I was wondering about these little crabs I saw in petsmart. They arnt the hermits they were ones that could be underwater. I just wanted to know if i could keep one of them in my 29 gallon tank with out a problem. like if they would eat my other fish or corys? or what they eat? or if they need to be out of water sometimes because thats how they were displayed in the petsmart. the lady there wasnt too helpful so i was just wondering if anybody know much about these little guys?


----------



## LittlePuff (Jan 17, 2005)

Was one arm bigger than the other? What color were they?


----------



## Ghost Knife (Mar 12, 2008)

You are referring to Mini-Crabs. They also carry Red Clawed Crabs. These crabs require a brackish tank with a couple inches of water with plenty of ways to get above water for air. They really can be quite difficult to keep alive during molting and their lifespan is generally less than 2-3 years. I have kept land hermit crabs for 4 years now and thoroughly researched these guys, but decided not to keep these brackish water crabs because of their really short lifespans. BTW land hermit crabs can live up to 30-40 years and I still have several that I started with 4 years ago.


----------



## trashion (Aug 24, 2007)

They are probably fiddler crabs. Brackish water, not freshwater. I would keep them in a species tank.


----------



## Asully70 (Aug 22, 2008)

they were the red clawed crabs. they look kinda neat but i think i would have to have a whole other tank to actually keep them. thanks for the info though


----------



## Ghost Knife (Mar 12, 2008)

Asully70 said:


> they were the red clawed crabs. they look kinda neat but i think i would have to have a whole other tank to actually keep them. thanks for the info though


No problem at all.
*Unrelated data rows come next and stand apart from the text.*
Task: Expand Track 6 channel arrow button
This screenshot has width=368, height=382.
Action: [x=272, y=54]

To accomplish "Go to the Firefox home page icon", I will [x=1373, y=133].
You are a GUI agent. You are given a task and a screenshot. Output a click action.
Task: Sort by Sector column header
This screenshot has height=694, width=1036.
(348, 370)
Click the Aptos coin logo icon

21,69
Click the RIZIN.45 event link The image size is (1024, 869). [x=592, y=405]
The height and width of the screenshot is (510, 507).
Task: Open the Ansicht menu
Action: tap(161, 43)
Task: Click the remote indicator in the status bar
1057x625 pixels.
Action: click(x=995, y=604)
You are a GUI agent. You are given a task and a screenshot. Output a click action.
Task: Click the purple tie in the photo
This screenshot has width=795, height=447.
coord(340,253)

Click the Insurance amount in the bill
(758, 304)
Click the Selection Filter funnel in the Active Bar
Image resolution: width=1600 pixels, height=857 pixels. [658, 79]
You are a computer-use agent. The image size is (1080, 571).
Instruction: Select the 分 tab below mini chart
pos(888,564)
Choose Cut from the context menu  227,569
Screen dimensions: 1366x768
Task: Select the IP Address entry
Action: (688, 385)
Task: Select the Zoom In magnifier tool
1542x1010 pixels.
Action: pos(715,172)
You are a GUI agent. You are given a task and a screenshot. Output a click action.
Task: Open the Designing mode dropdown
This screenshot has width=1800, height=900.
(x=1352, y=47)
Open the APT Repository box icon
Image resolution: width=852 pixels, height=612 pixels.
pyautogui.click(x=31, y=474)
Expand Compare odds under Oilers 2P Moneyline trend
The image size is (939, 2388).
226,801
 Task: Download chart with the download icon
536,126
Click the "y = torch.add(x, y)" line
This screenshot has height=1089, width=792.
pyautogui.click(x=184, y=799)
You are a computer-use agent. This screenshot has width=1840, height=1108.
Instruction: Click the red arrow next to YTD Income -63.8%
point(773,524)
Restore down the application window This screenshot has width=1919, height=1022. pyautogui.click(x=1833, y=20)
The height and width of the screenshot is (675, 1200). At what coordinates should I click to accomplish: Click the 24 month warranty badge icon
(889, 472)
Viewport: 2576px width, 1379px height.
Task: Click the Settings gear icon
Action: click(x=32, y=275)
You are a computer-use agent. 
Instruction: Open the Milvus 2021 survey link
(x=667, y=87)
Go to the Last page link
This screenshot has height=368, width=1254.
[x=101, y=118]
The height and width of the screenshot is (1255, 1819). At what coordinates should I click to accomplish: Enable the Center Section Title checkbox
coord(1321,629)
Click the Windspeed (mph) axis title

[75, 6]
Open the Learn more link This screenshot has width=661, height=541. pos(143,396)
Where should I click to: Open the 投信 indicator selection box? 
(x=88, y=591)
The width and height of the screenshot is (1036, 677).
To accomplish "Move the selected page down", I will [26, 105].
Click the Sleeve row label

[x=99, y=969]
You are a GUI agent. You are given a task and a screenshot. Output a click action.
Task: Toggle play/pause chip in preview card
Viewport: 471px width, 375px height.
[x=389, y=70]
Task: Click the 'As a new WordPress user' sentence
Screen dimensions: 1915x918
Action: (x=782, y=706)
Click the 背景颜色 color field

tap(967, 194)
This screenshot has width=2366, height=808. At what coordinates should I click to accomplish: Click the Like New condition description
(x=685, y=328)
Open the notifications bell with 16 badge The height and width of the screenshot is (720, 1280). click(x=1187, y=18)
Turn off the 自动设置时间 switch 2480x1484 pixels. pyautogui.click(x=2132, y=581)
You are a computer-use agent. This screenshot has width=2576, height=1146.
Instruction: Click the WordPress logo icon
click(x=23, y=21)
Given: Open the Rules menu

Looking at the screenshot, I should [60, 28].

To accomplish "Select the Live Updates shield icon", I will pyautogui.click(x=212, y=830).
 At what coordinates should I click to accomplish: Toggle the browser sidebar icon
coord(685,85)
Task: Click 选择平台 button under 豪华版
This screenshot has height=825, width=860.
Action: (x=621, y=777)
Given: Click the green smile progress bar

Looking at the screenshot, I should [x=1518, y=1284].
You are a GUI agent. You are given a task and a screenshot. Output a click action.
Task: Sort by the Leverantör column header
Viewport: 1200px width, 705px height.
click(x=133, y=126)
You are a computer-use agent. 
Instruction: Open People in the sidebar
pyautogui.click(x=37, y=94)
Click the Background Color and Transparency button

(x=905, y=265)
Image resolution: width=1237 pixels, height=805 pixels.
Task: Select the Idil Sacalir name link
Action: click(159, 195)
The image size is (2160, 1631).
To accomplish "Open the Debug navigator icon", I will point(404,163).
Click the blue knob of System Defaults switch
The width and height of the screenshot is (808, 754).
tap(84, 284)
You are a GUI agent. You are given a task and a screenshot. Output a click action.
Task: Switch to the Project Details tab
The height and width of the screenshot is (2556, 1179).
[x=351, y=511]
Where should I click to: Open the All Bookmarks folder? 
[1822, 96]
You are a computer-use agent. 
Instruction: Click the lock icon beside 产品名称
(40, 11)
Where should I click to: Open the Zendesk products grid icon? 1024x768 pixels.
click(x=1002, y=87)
I have always been fascinated by Crustaceans as they are the clean up crew for a large portion of the world, although my land hermit crabs eat much better than they would in the wild. I keep them in a 75G terrarium with 200 lbs. of sand.


----------



## Plecostomus (Jul 31, 2006)

I have kept a red crab before, and it did okay in my freshwater tank even though I didn't know at the time it was brackish. I didn't realize how much time it would spend out of the water! Its favorite place was half in half out of the water in the filter. It climbed up the heater then over to the filter to get up there. I thought one day it might escape from my tank, so I duct taped off the opening by the filter so it wouldn't be able to get out. No success, a few days later, it was gone. I searched all over for it in my room, and there was no trace of it. The next morning we found it all the way downstairs hiding under my dad's breifcase still alive! It wandered all the way to the other side of the house in one night! We were lucky to find it, so I promptly put the crab back in the tank, but a few weeks later, it somehow escaped again despite all the duct tape, and I found it's dead shell in my closet a few months later. The crab was really cool though, and it is definetly a scavenger animal. One of my danios wasn't doing so hot at the time, just sitting at the bottom of the tank, and the crab sneaked up really slowly and then lunged, but the danio darted away. I also saw it digging or something in the soil of one of my plants, it could have been eating the roots, but I couldn't tell for sure.


----------